CHALLENGE 1 =
According to the wine-making text, how large is the winery at Château de la Bonnelière?
CHALLENGE 2 =
In the records, copy out the lines from the one with "Given: Toggle the timeline back arrow control" to the one with "click(x=754, y=495)", leaving out the pictures.
--- begin TEXT PASSAGE ---
We were able to organise the Gourmet Odyssey Experience Days in June and meet up again with our adopted vines!  After more than a year’s wait for some, we were eager to learn more about the art of wine-making and ageing wines at the winery.

Marc Plouzeau, the wine-maker and owner of Château de la Bonnelière, welcomed us over a coffee, and introduced us to his family history at the winery, which covers some 30 hectares, spread out along the left bank of the Vienne River.  The wines are all made organically, most of them falling into the Chinon appellation.

Winery tour with the winemaker in Chinon, France

We had a busy programme in store, and to start with, we split into two groups.  The first visited the chai with Marc, and the second stayed with Louise for an initiation into the art of wine tasting.

To better understand how the wine-making techniques that Marc chooses to use impact the wine, it’s good to learn or refresh our wine-tasting skills, and so we tasted two different wines, breaking it down into steps to analyse our use of sight, nose and taste.

Wine making experience at the winery in france

We then tried to link that up with Marc’s explanations in the chai.  He covered all of the steps and work done during the fermentation and ageing phases.  Each wine is made to bring out the best of the terroir where the grapes are grown, and Marc explained the different choices he makes to age the wine in vats of barrels.
--- end TEXT PASSAGE ---
--- begin SUPPLIED DATA ---
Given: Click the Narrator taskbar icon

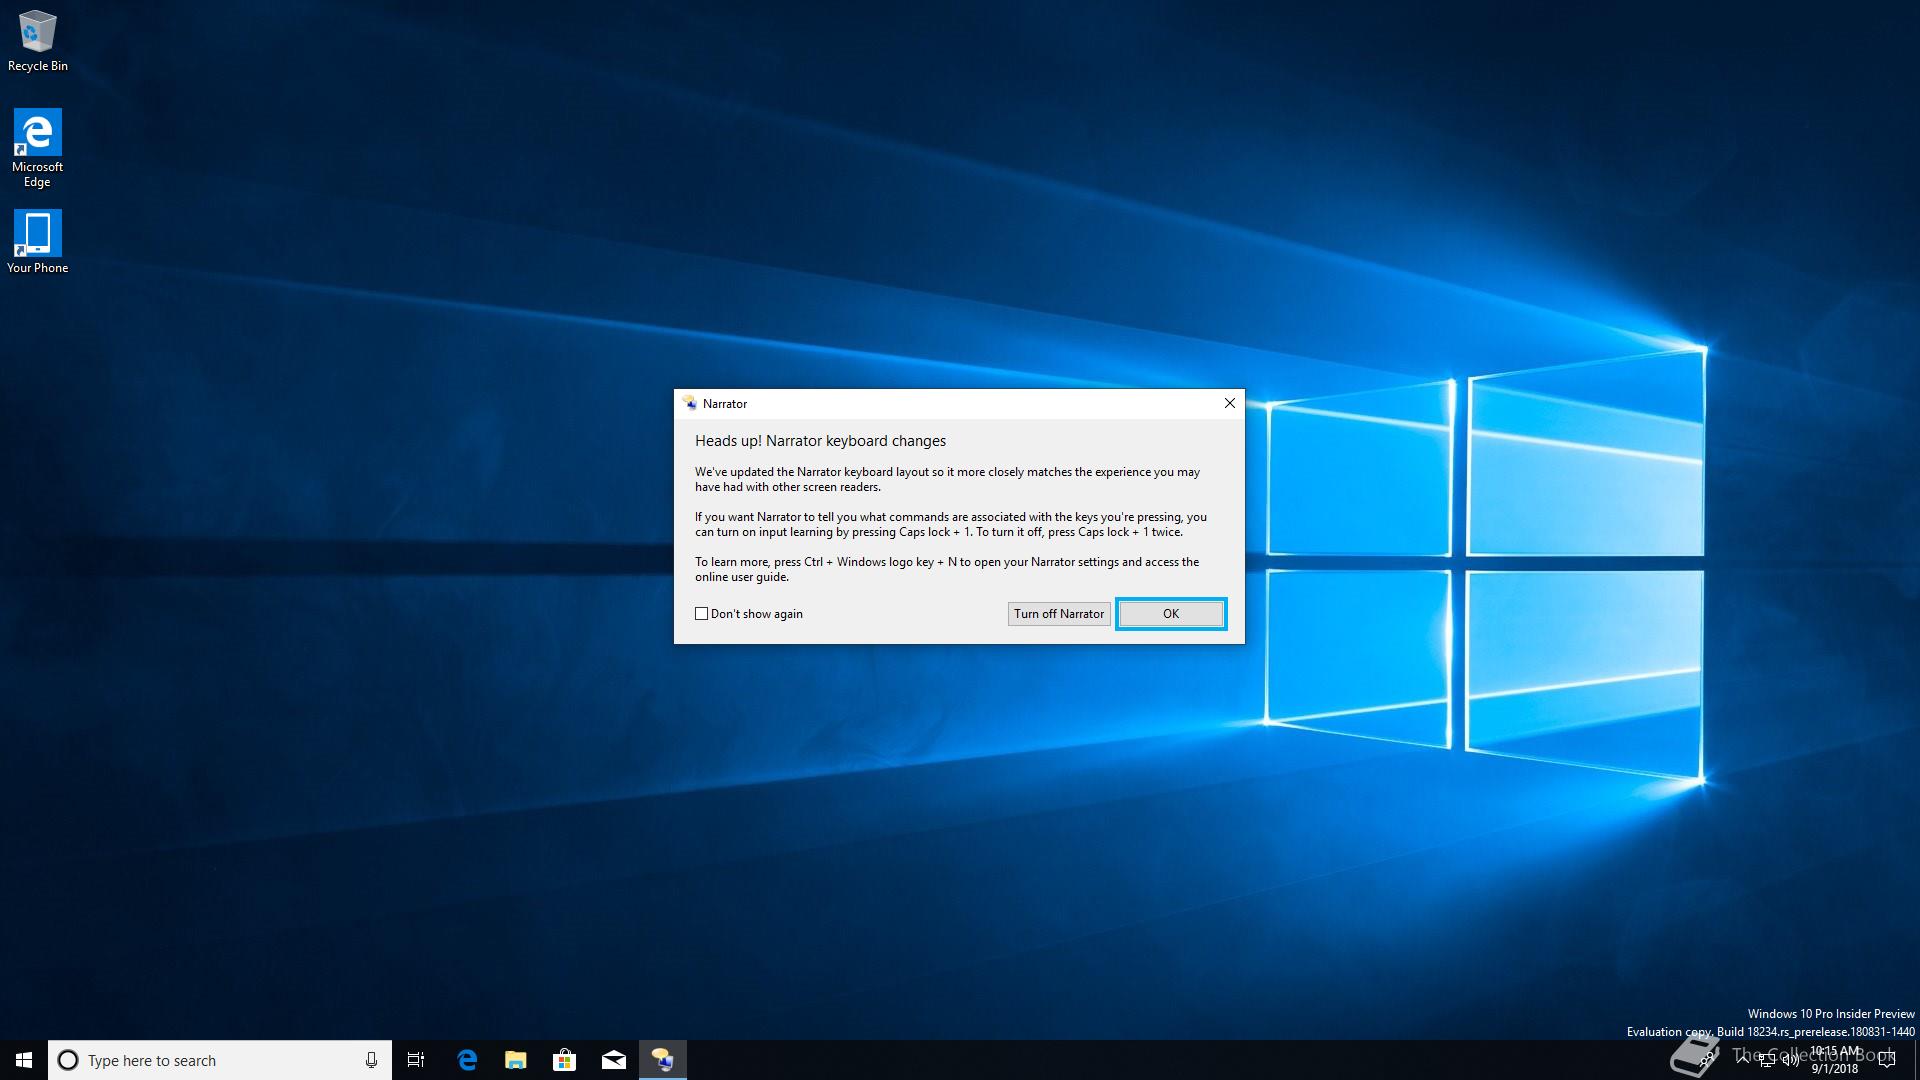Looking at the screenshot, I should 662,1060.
--- end SUPPLIED DATA ---
--- begin SUPPLIED DATA ---
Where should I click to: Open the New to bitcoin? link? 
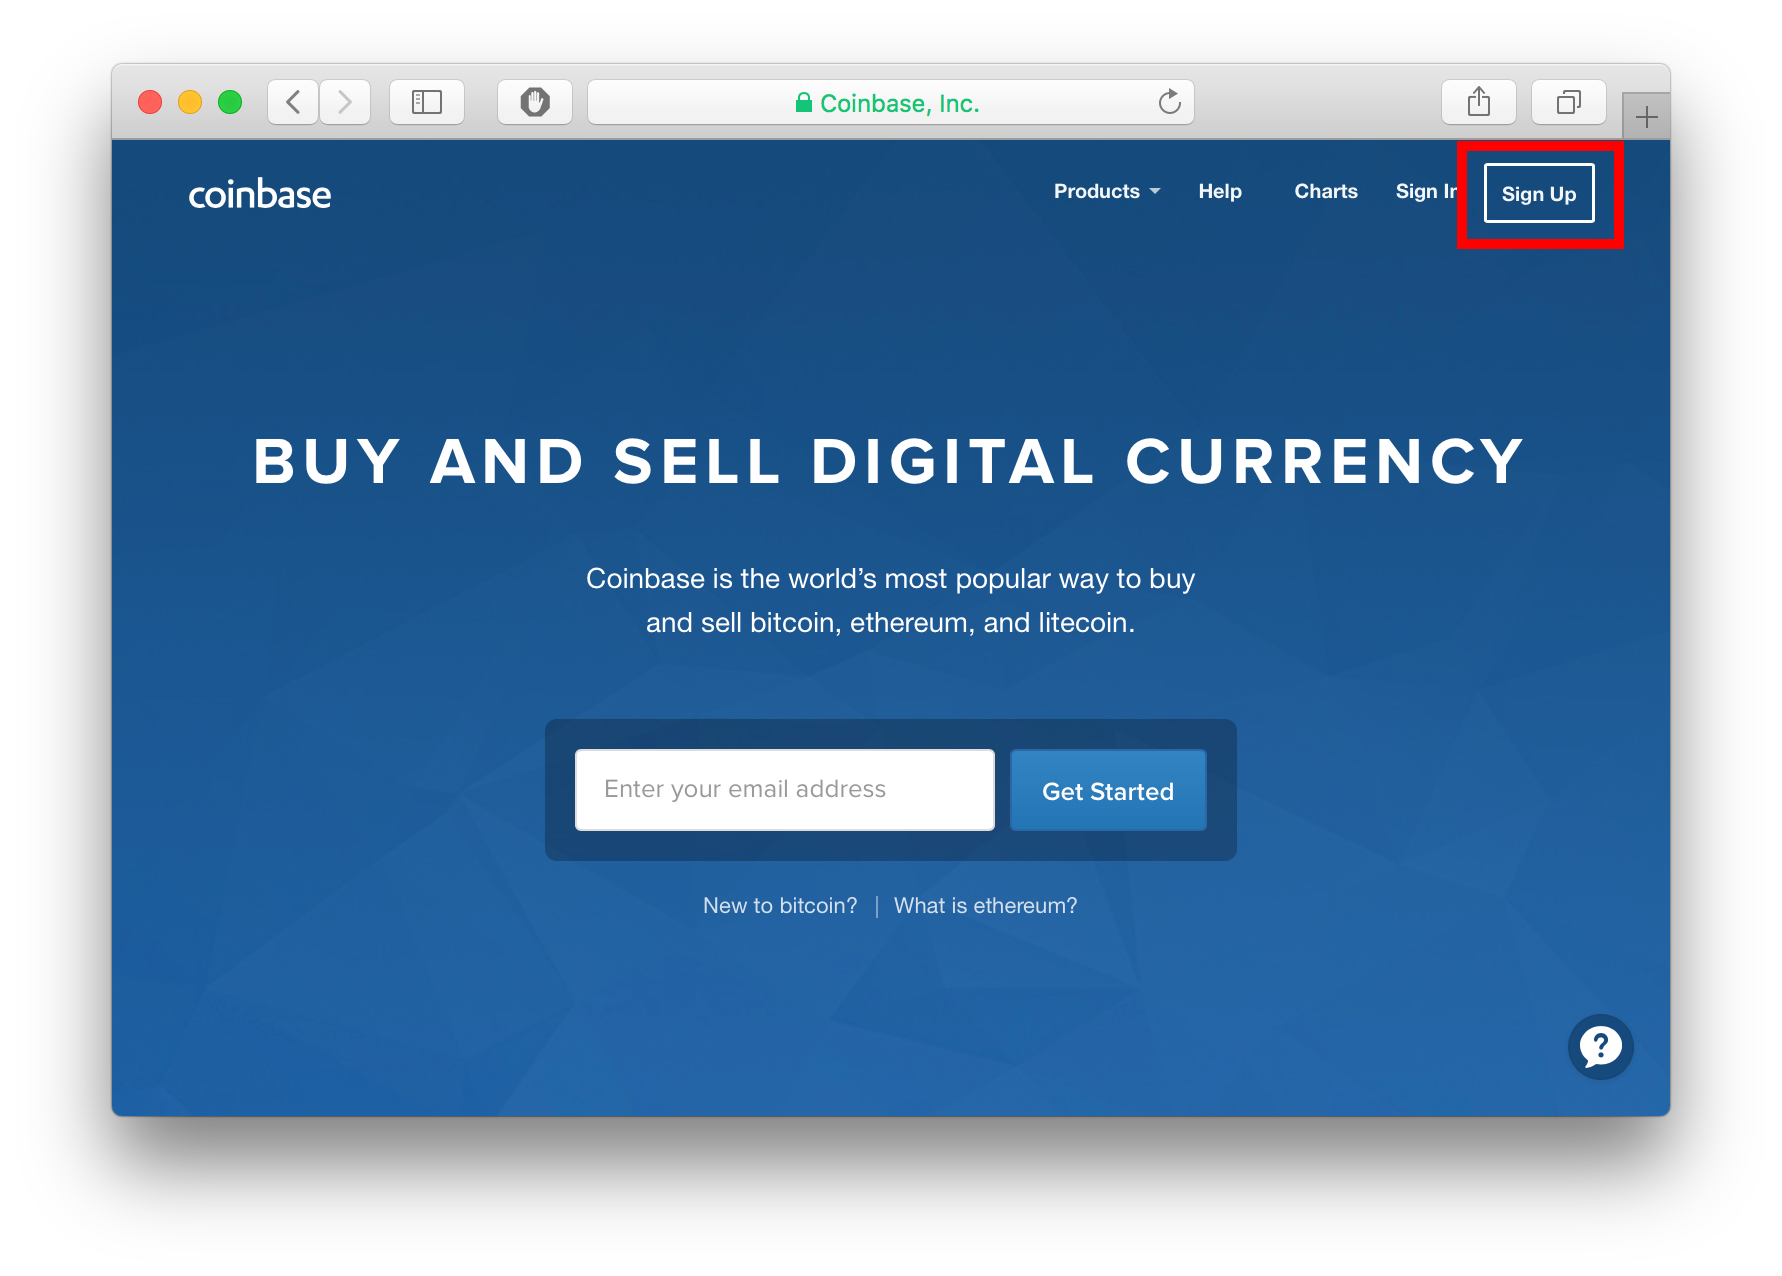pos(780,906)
--- end SUPPLIED DATA ---
--- begin SUPPLIED DATA ---
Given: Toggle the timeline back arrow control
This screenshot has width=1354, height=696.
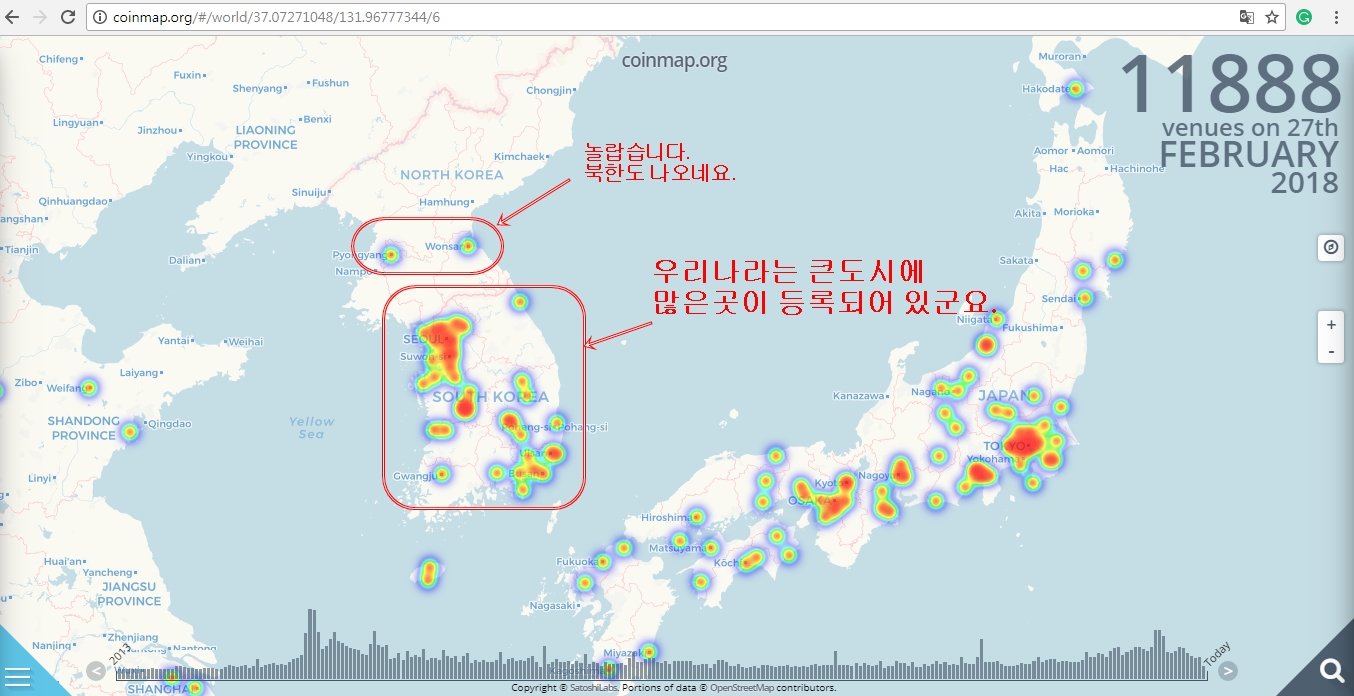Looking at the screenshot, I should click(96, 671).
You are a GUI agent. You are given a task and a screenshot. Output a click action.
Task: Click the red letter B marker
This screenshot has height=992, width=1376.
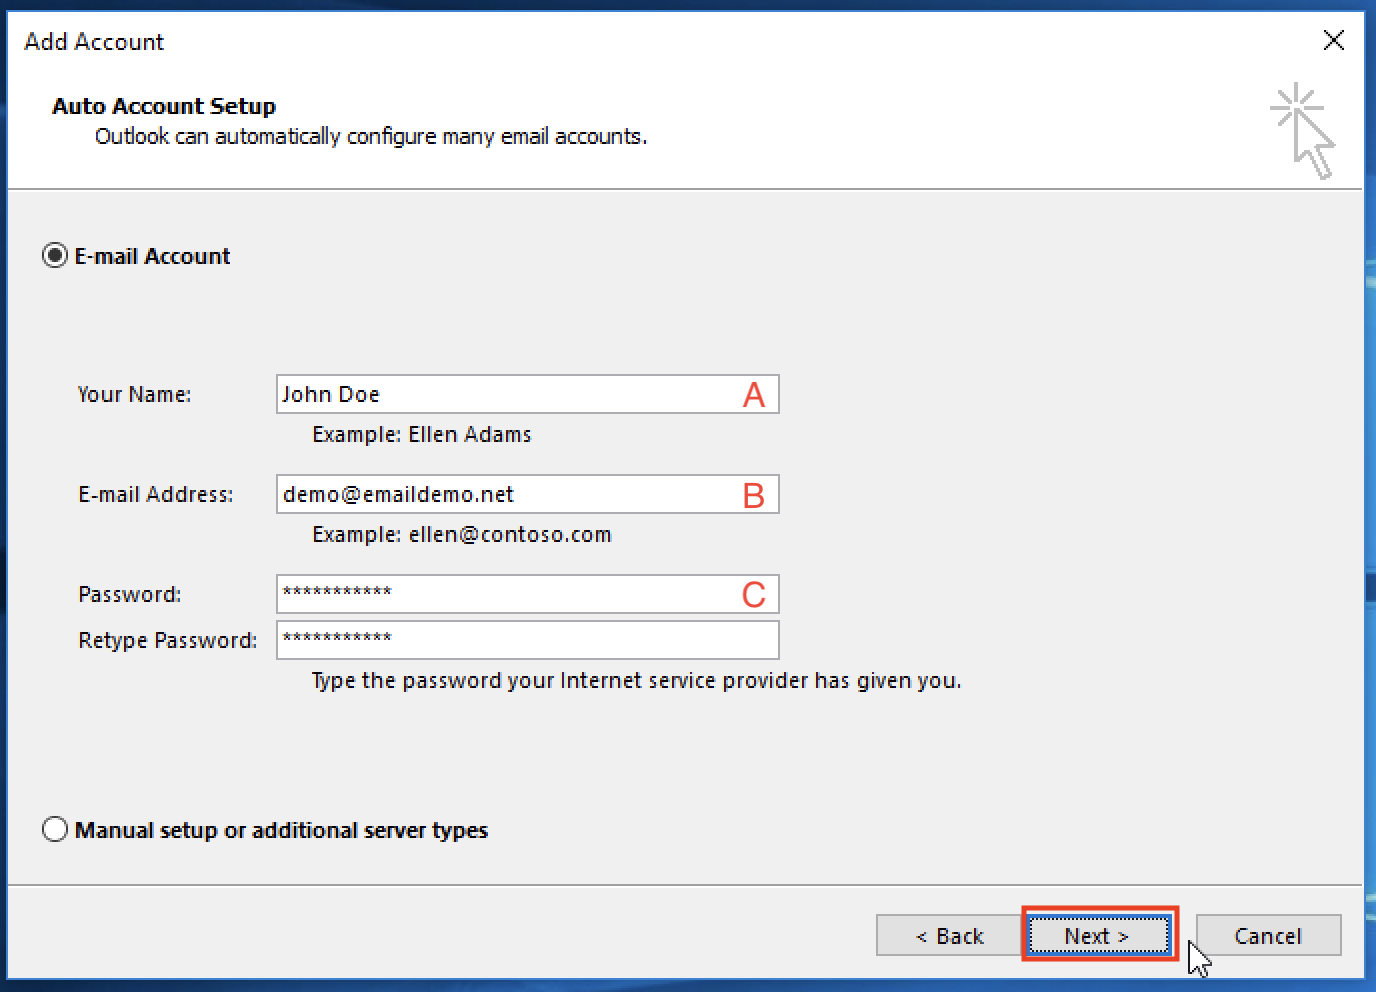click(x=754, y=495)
--- end SUPPLIED DATA ---
WORKED SOLUTION 1 =
Some 30 hectares.

WORKED SOLUTION 2 =
Given: Toggle the timeline back arrow control
This screenshot has width=1354, height=696.
Looking at the screenshot, I should click(96, 671).
You are a GUI agent. You are given a task and a screenshot. Output a click action.
Task: Click the red letter B marker
This screenshot has height=992, width=1376.
click(x=754, y=495)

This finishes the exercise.